To my mother, these are sunny days. We’re proud to commemorate David’s thirteenth birthday this year, and his baby sister—born with her brother’s disease—will soon celebrate her seventh birthday. He’s 23, with six tattoos—one on each arm—reflecting his long and steady descent from being completely blind to leading a reasonably happy life.
Read more: Better are we than ‘good enough’, say health ministers
David took five more vaccines to make it to 23. The first one, the rotavirus vaccine, was a controversial deal when we were enrolling him at age 13. At 15, he had to take three or four shots of one kind of vaccine. To some, this might seem like a great sacrifice to protect him from the illnesses of the world, but I think it’s an exquisite compromise. He is my fellow citizen. I chose to make him up my mind.
It still worries me that someone younger and healthier can contract serious meningitis in crowded places. Three other kids between us did. Sixteen years later, their lives are all right, healthy kids who like us cherish these milestones. But it took six months for us to get through the interviews, multiple re-checks of prescriptions at all the doctors and drugstores, as well as a doctor’s visit, three public health visits and three rounds of shots. It’s just bad public policy if this happens with people who’ve done everything they’re supposed to do.

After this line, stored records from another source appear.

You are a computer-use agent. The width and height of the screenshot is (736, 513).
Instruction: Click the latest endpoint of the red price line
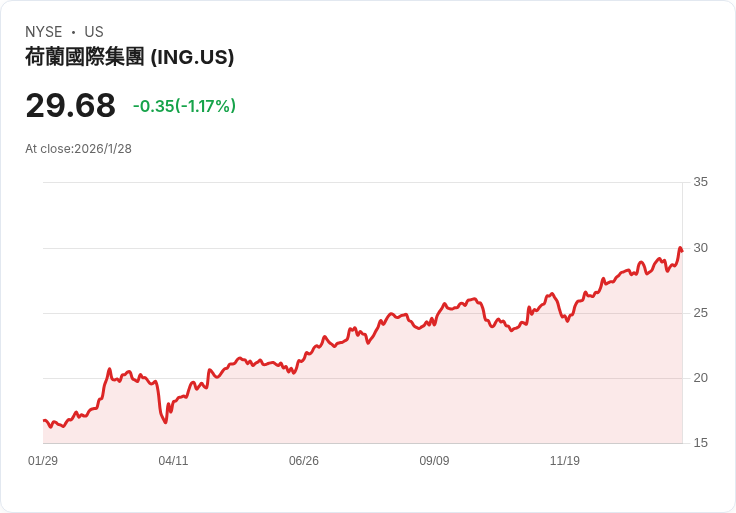click(x=681, y=250)
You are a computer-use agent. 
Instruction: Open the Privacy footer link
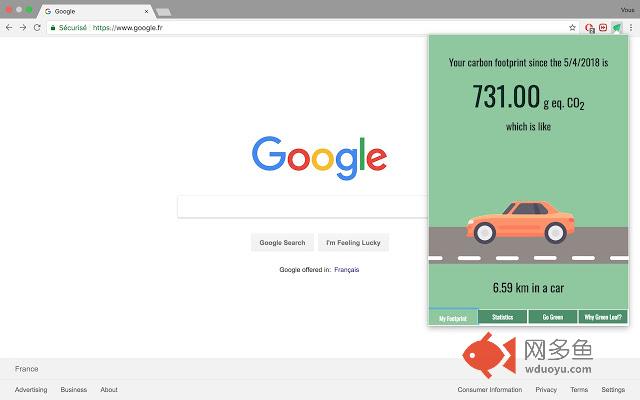pos(546,390)
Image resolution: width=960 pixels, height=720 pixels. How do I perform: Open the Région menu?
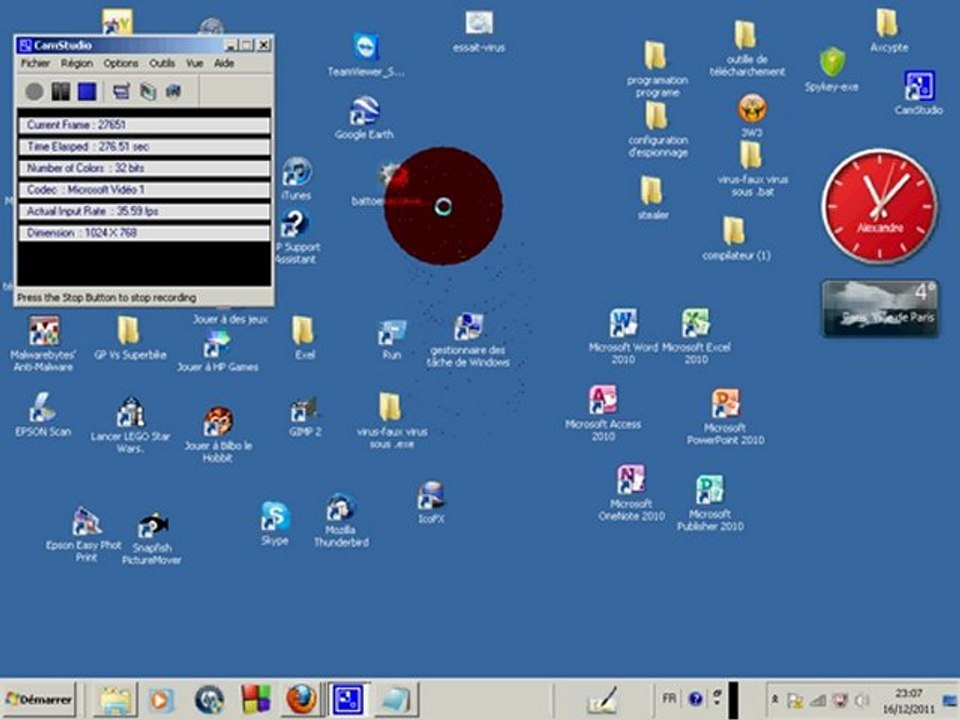[x=77, y=63]
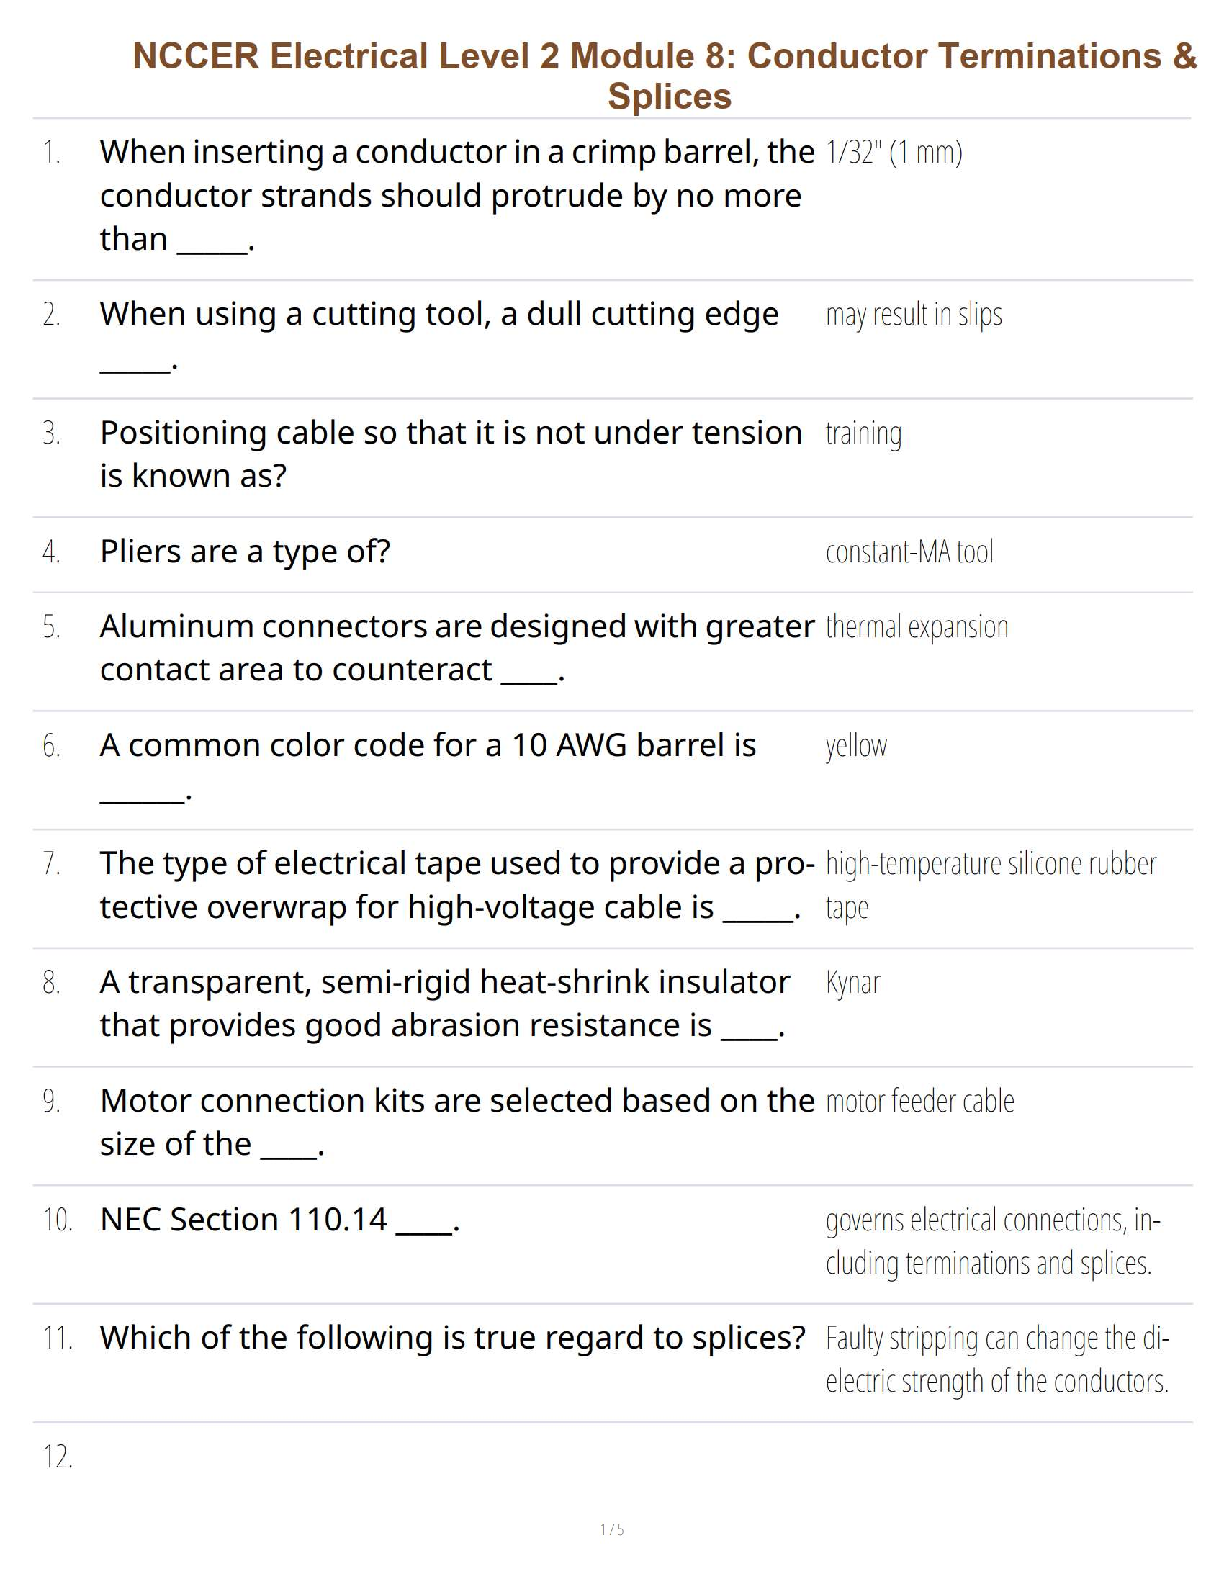
Task: Click the NEC Section 110.14 question
Action: click(279, 1220)
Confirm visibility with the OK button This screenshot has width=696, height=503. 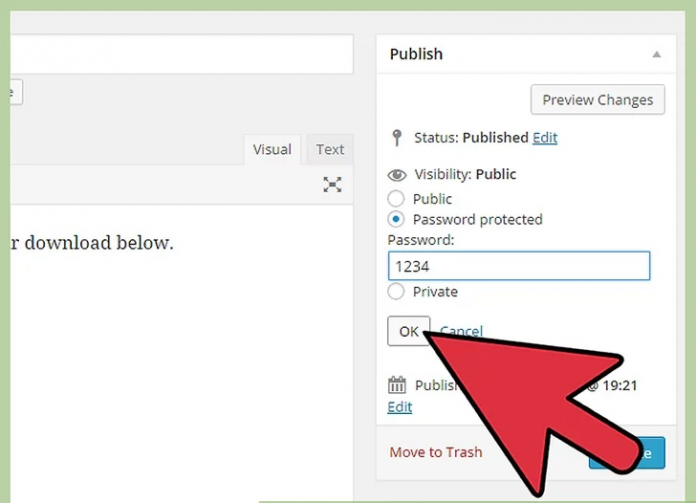[x=408, y=331]

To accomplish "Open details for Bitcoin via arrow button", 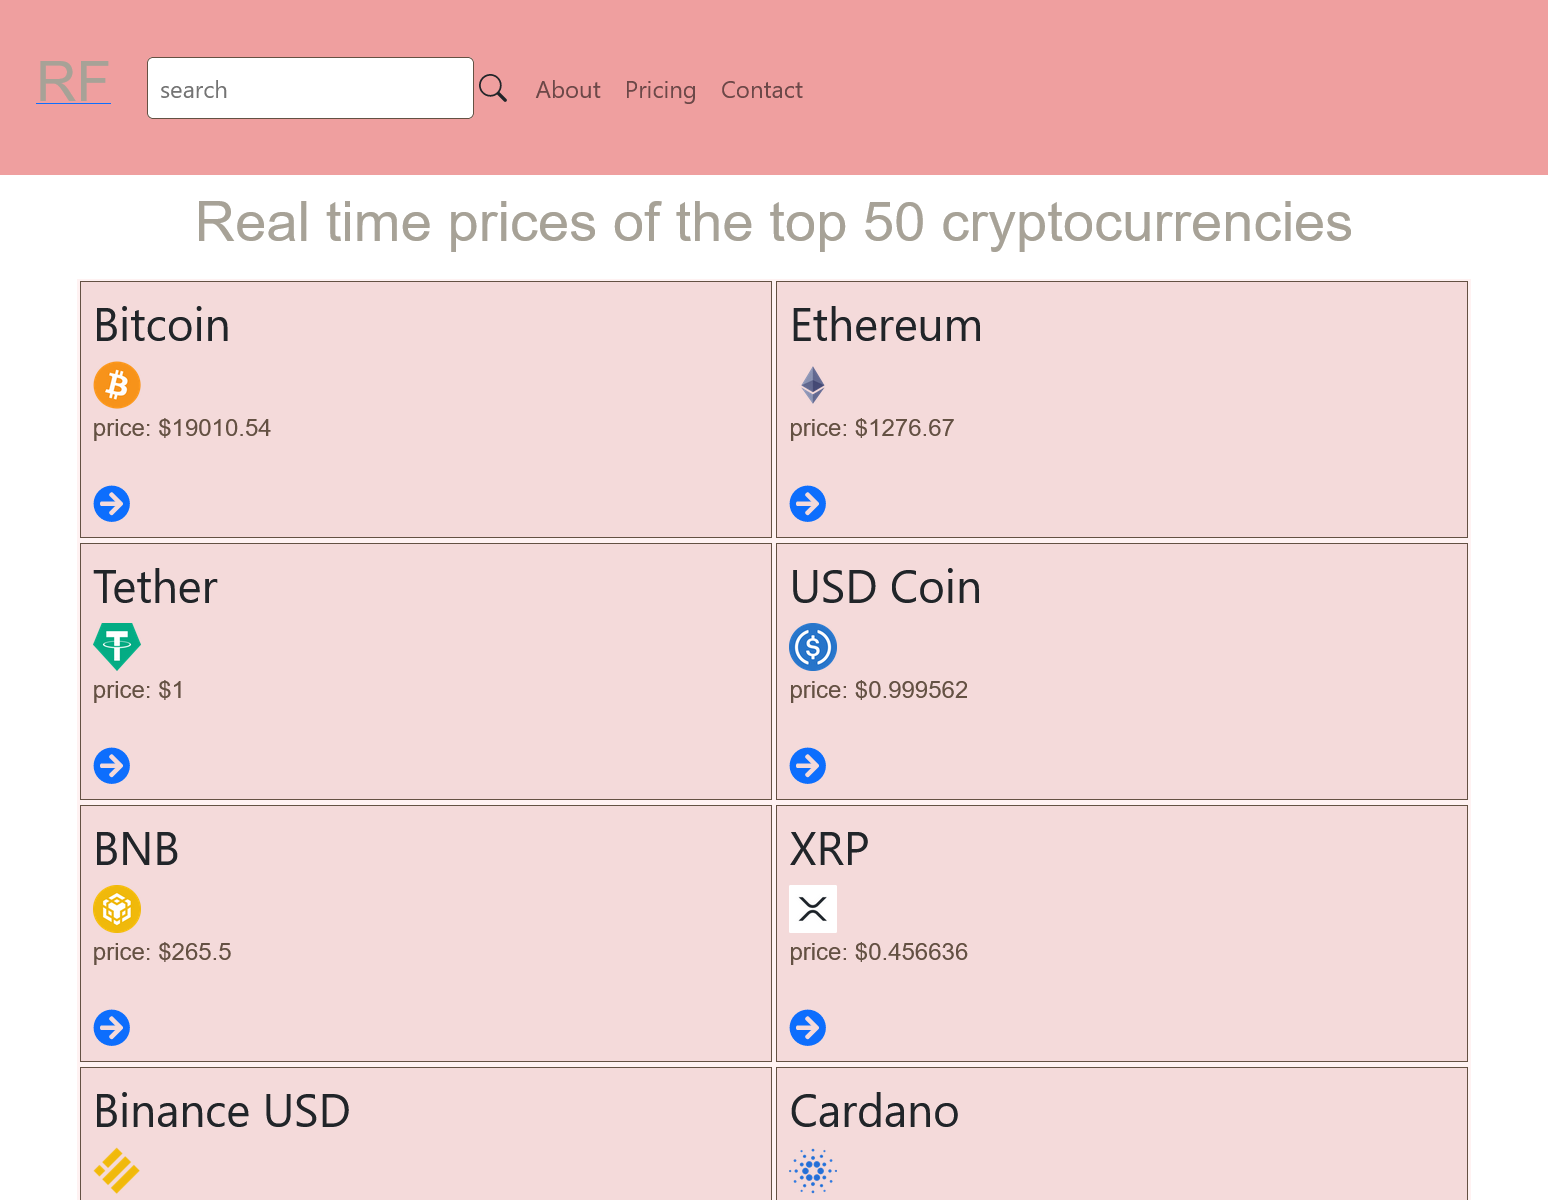I will 111,503.
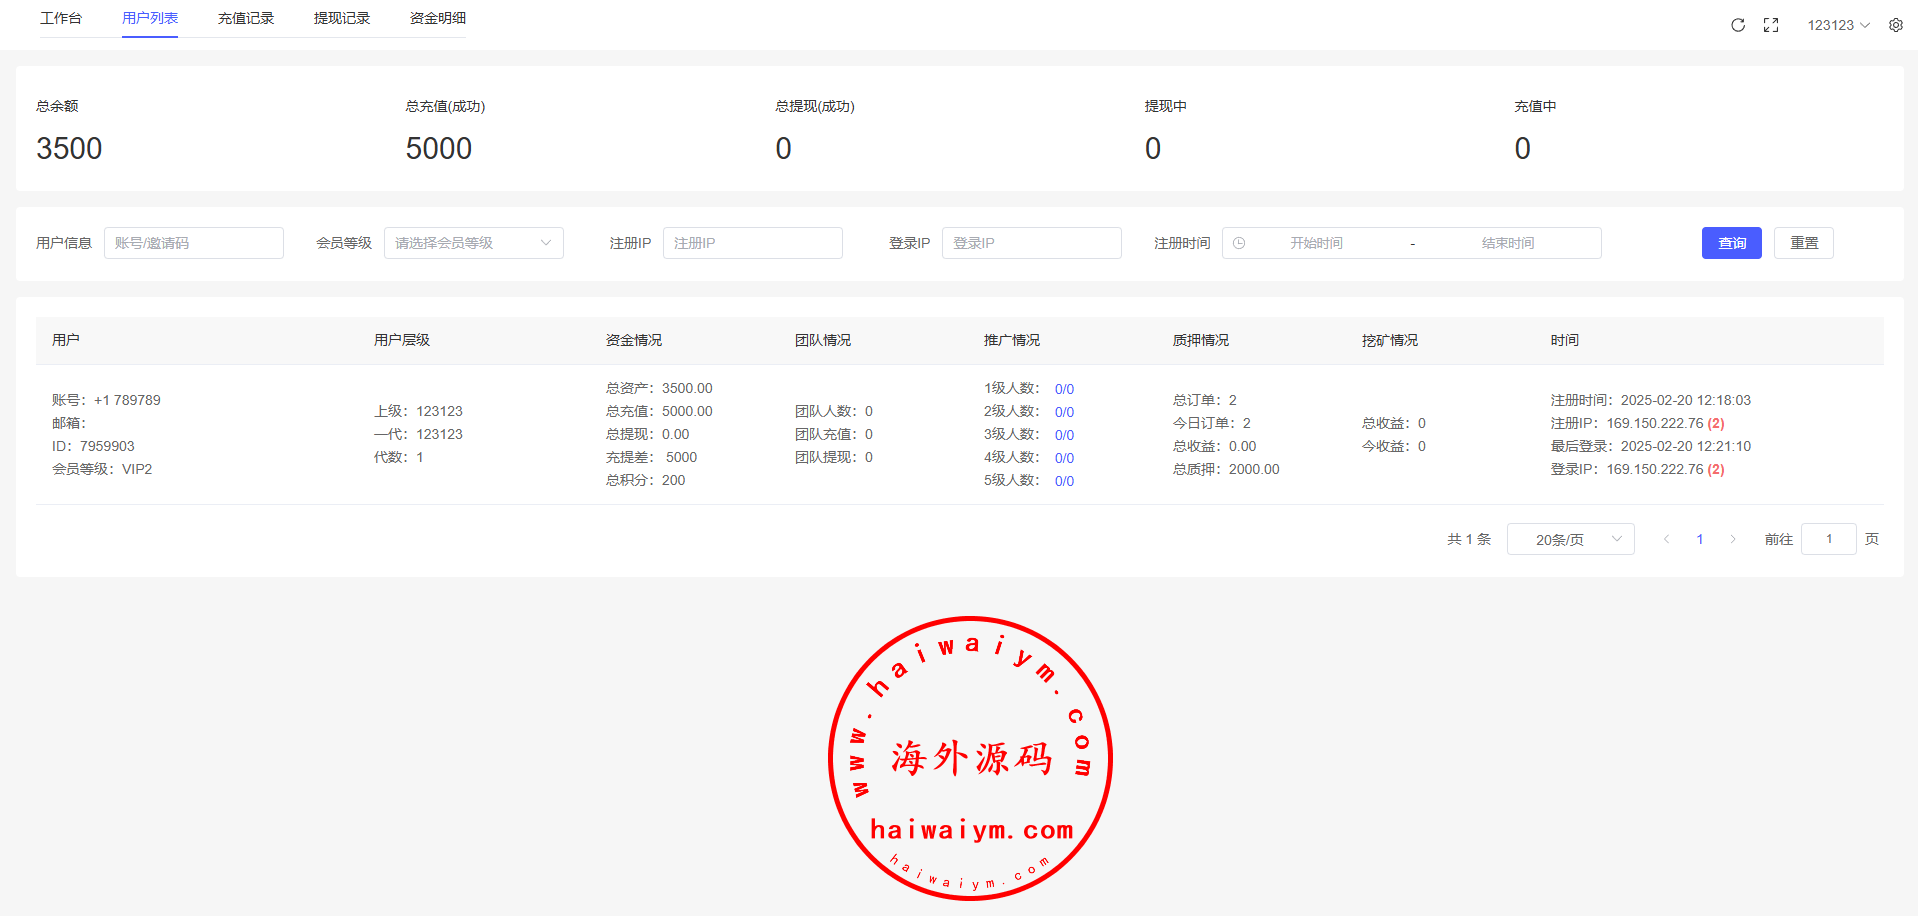Toggle fullscreen mode icon
Screen dimensions: 1918x916
tap(1771, 25)
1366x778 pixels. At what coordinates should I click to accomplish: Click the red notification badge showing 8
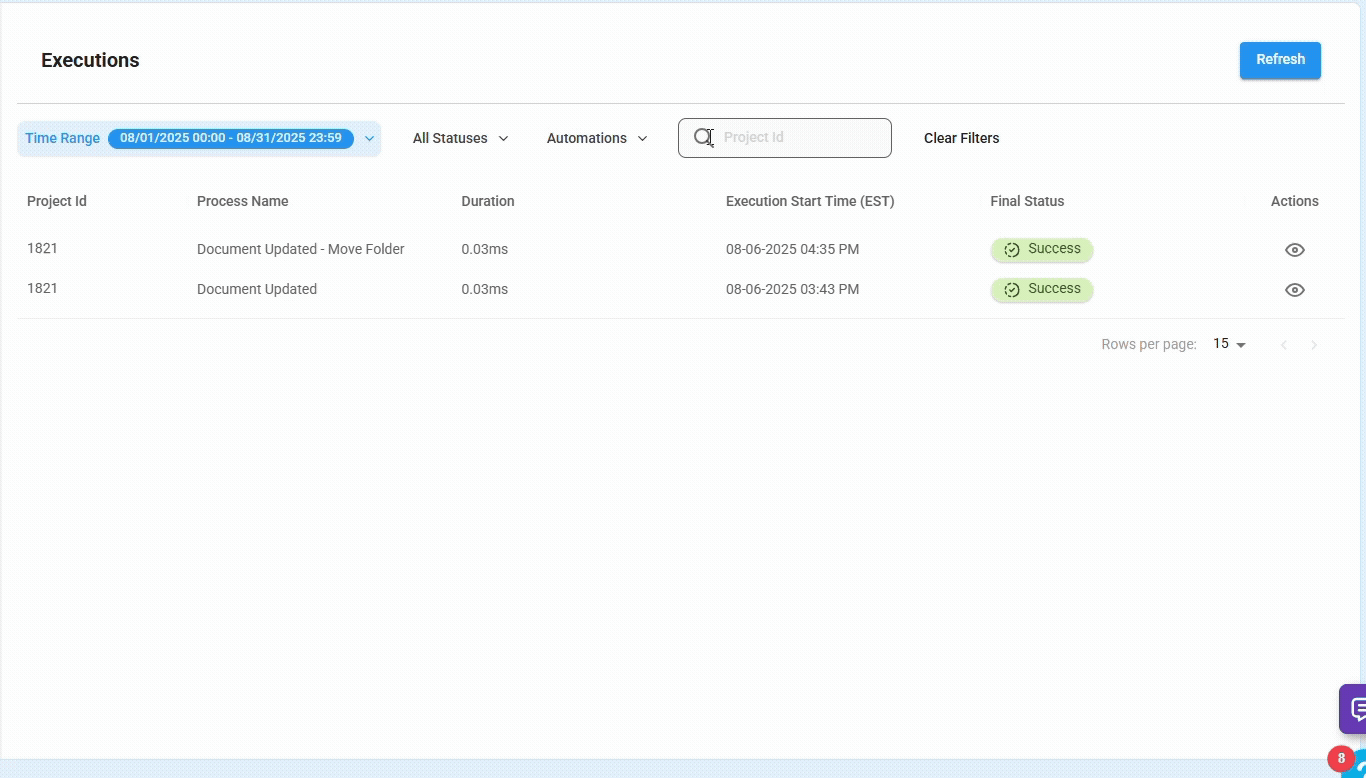click(1340, 758)
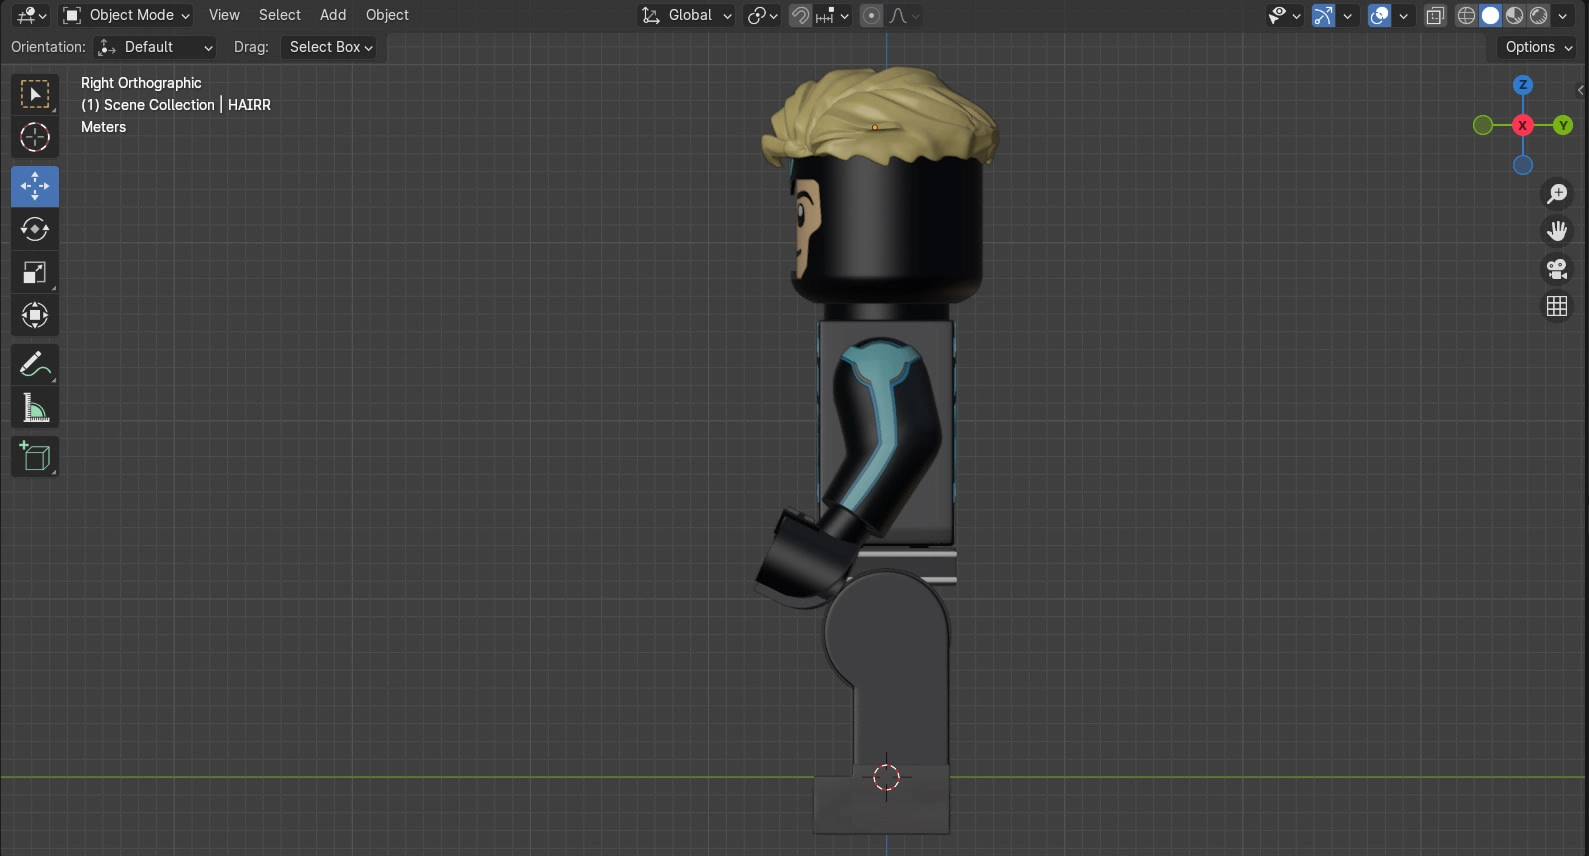Image resolution: width=1589 pixels, height=856 pixels.
Task: Enable proportional editing
Action: pos(872,15)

In covering Ontario’s decision on expanding and extending vaccine coverage to anyone over 50, I’ve been struck by how quickly things move, in real life and in policy. The legislature has approved it a year early, and we’re already seeing real benefits—virus-swift immunization, head-way against a lingering worry for millions of Canadians. I’m reminded of what it’s like to live and work in a country with a really good public health system. Some of the world’s best medical institutions are working, every day, to keep people alive.